:: TASK PROMPT ::
Your job with the data below is to output exactly the lines from the one holding "The height and width of the screenshot is (268, 1104)." down to the one holding "Click the Kafka", both included, and no others.

:: DATA ::
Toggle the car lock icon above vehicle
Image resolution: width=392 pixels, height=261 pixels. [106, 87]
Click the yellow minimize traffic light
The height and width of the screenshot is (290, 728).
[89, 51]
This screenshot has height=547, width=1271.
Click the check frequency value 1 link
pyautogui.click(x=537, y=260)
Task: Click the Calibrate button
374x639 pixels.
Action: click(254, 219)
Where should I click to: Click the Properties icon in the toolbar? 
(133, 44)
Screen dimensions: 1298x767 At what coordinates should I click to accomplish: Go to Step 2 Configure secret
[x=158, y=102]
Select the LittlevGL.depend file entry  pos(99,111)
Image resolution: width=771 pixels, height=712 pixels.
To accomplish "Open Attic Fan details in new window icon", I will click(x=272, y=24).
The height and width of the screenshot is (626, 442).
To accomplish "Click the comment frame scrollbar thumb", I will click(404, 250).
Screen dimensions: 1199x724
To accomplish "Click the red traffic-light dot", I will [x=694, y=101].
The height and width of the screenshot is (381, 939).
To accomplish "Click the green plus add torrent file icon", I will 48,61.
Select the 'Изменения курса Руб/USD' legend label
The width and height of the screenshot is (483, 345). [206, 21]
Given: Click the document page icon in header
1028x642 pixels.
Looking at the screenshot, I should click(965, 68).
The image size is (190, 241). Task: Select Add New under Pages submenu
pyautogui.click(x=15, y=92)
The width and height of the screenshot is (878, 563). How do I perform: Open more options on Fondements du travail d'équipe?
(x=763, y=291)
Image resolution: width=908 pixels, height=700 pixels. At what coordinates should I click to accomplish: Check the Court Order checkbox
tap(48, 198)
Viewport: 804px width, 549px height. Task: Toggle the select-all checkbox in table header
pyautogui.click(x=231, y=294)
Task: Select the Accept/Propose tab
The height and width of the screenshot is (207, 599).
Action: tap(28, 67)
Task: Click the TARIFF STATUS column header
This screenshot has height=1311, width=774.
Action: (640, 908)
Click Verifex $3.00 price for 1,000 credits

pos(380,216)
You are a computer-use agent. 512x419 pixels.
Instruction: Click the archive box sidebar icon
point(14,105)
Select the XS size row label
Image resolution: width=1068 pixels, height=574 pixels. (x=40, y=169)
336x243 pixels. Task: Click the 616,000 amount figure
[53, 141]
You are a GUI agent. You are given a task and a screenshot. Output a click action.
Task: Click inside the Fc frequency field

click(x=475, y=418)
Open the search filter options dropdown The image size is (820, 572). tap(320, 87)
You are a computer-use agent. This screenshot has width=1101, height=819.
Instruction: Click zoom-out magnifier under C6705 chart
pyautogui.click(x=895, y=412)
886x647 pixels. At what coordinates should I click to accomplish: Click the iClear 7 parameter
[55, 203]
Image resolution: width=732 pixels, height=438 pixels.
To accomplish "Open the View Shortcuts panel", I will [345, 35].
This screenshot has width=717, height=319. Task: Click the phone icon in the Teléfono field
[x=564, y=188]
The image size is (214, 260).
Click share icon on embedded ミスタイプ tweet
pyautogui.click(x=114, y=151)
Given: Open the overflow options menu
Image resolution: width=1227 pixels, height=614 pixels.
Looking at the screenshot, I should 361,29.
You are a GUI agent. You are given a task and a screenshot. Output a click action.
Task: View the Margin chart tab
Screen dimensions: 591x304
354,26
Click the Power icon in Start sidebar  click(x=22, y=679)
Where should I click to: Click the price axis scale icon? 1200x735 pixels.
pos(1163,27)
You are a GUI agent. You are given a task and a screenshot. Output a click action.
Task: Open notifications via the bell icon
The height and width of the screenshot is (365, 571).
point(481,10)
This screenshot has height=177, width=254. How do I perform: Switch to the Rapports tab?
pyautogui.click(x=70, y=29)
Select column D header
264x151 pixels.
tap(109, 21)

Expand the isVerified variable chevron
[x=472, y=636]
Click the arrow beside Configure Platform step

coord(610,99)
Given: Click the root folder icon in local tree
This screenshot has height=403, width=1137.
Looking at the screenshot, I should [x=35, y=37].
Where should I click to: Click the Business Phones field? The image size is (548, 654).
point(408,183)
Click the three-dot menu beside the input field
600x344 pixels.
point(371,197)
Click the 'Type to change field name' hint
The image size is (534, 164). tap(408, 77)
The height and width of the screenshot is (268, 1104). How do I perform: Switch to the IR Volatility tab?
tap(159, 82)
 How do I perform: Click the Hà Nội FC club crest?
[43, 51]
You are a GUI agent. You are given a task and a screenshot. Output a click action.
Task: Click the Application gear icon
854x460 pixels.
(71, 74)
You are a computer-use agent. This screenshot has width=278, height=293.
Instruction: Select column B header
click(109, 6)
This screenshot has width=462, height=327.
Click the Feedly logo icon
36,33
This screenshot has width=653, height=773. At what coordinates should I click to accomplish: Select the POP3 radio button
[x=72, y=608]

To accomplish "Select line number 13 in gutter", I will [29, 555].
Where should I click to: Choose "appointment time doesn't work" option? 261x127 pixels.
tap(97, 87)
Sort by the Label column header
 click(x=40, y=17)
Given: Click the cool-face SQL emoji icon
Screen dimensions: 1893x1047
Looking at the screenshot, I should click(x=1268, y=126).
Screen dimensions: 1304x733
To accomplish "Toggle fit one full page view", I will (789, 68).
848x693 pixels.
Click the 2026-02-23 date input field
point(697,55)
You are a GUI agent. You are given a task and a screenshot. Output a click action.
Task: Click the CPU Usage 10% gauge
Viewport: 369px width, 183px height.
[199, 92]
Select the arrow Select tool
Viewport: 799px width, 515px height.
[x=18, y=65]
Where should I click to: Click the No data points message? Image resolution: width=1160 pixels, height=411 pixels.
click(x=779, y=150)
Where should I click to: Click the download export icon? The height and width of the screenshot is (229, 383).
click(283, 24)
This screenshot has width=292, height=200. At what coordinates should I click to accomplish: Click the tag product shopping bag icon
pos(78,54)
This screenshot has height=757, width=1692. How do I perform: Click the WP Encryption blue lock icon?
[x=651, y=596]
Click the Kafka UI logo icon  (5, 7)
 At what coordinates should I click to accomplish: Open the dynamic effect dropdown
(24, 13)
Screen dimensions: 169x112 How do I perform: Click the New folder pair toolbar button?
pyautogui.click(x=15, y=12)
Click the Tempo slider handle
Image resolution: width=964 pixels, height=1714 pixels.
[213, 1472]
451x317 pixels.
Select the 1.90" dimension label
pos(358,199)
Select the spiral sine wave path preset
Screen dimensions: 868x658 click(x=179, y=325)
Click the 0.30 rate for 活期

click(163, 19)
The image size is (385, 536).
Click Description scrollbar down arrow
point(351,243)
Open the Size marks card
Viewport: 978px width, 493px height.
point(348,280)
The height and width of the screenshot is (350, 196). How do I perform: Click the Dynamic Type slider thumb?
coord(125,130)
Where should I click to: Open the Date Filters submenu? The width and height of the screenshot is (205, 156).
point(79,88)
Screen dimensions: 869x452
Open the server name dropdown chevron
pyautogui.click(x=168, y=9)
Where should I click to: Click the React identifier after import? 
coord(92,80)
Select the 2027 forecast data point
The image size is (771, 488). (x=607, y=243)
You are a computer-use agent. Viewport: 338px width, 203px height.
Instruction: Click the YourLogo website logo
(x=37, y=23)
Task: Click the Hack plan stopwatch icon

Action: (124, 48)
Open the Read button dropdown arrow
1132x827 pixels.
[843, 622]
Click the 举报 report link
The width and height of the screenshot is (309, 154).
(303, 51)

:: TASK RESPONSE ::
The height and width of the screenshot is (268, 1104). How do I perform: Switch to the IR Volatility tab?
tap(159, 82)
 How do I perform: Click the Hà Nội FC club crest?
[43, 51]
You are a GUI agent. You are given a task and a screenshot. Output a click action.
Task: Click the Application gear icon
854x460 pixels.
(71, 74)
You are a computer-use agent. This screenshot has width=278, height=293.
Instruction: Select column B header
click(109, 6)
This screenshot has width=462, height=327.
Click the Feedly logo icon
36,33
This screenshot has width=653, height=773. At what coordinates should I click to accomplish: Select the POP3 radio button
[x=72, y=608]

To accomplish "Select line number 13 in gutter", I will [29, 555].
Where should I click to: Choose "appointment time doesn't work" option? 261x127 pixels.
tap(97, 87)
Sort by the Label column header
 click(x=40, y=17)
Given: Click the cool-face SQL emoji icon
Screen dimensions: 1893x1047
Looking at the screenshot, I should click(x=1268, y=126).
Screen dimensions: 1304x733
To accomplish "Toggle fit one full page view", I will (789, 68).
848x693 pixels.
Click the 2026-02-23 date input field
point(697,55)
You are a GUI agent. You are given a task and a screenshot. Output a click action.
Task: Click the CPU Usage 10% gauge
Viewport: 369px width, 183px height.
[199, 92]
Select the arrow Select tool
Viewport: 799px width, 515px height.
[x=18, y=65]
Where should I click to: Click the No data points message? Image resolution: width=1160 pixels, height=411 pixels.
click(x=779, y=150)
Where should I click to: Click the download export icon? The height and width of the screenshot is (229, 383).
click(283, 24)
This screenshot has width=292, height=200. At what coordinates should I click to accomplish: Click the tag product shopping bag icon
pos(78,54)
This screenshot has height=757, width=1692. How do I perform: Click the WP Encryption blue lock icon?
[x=651, y=596]
Click the Kafka UI logo icon  (5, 7)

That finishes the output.